In the meanwhile, the council will be run by six appointees comprising a board of governors. Some of them are individuals in good academic standing and a record of honest careers. They have been given the task, for now, of cleaning up the stables, although they may not necessarily measure up to Dr Pandya’s standards of the Indian Hercules. For this, they will, on the one hand, engage with government to assert the independent nature of this body and, on the other, take on the private medical education monster lurking in the shadows to strike at anyone who dares to challenge it.
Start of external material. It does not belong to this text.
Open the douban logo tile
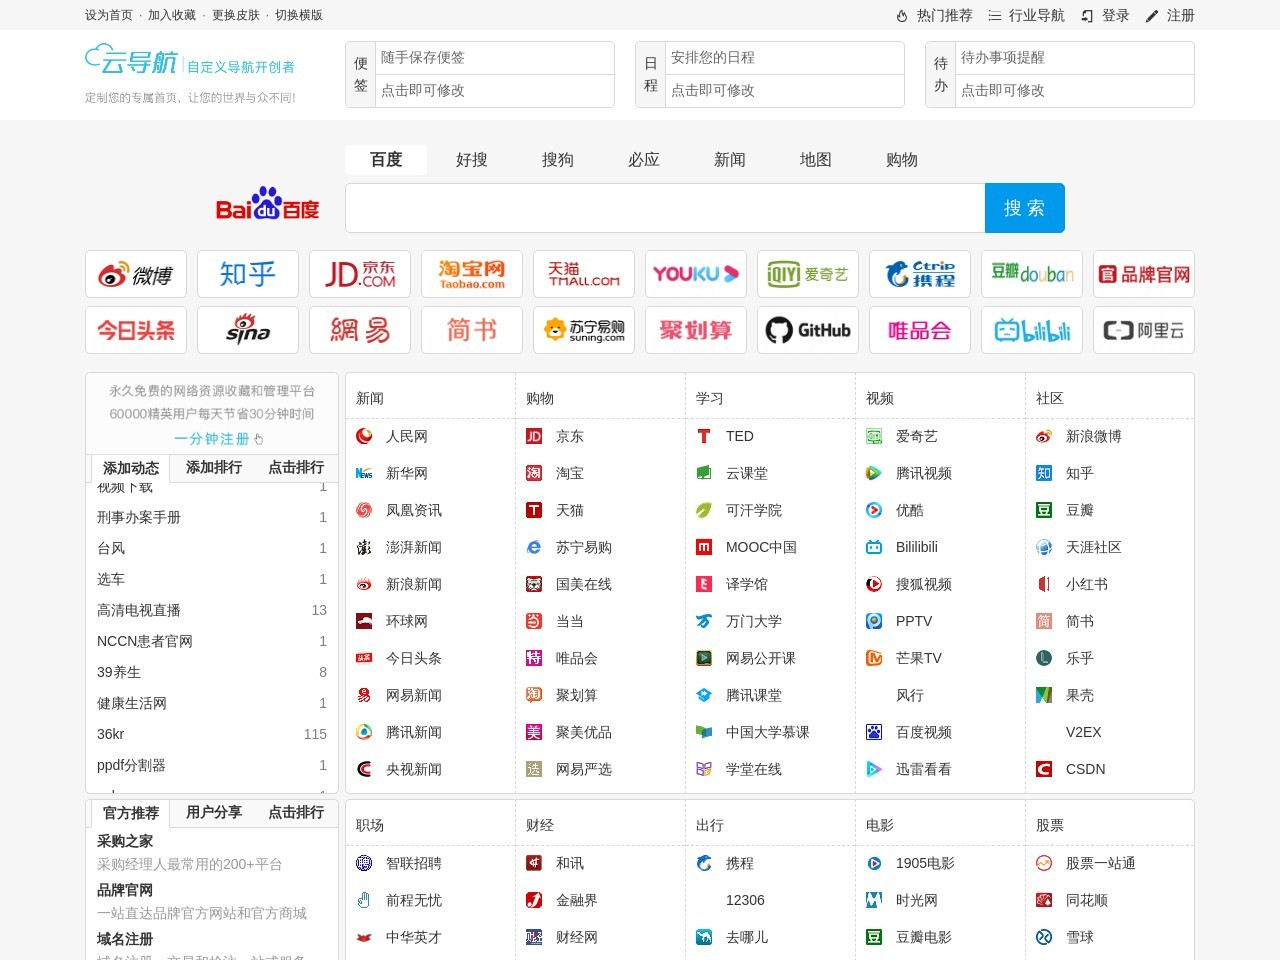click(1032, 274)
This is by no means a simple task and will need support from all those who want to see a genuine and honest self regulatory body emerge from the present crisis.
In Sam Mendes’s classic 1992 film on the Chicago mafia The Road to Perdition, the hero Michael Sullivan, a gangster, whilst seeking violent revenge by a series of killings, desperately tries to save his son from becoming a part of the cult of violence that he has been sucked into. In the final scene of the movie he is shot in front of his son by a hired assassin. As his son picks up the gun to shoot the assassin, the almost dying Michael pulls the trigger. The movie ends with the young Michael realising that even in his death, his father was desperate to keep him away from the hell that he had been in. In a sense, the sheer brutality and violence he has experienced makes him choose a new life for his son. If not the shame of it, will the sheer scale of the Ketan Desai saga provoke the Indian medical establishment to change course from what, at present, seems to be a journey towards perdition?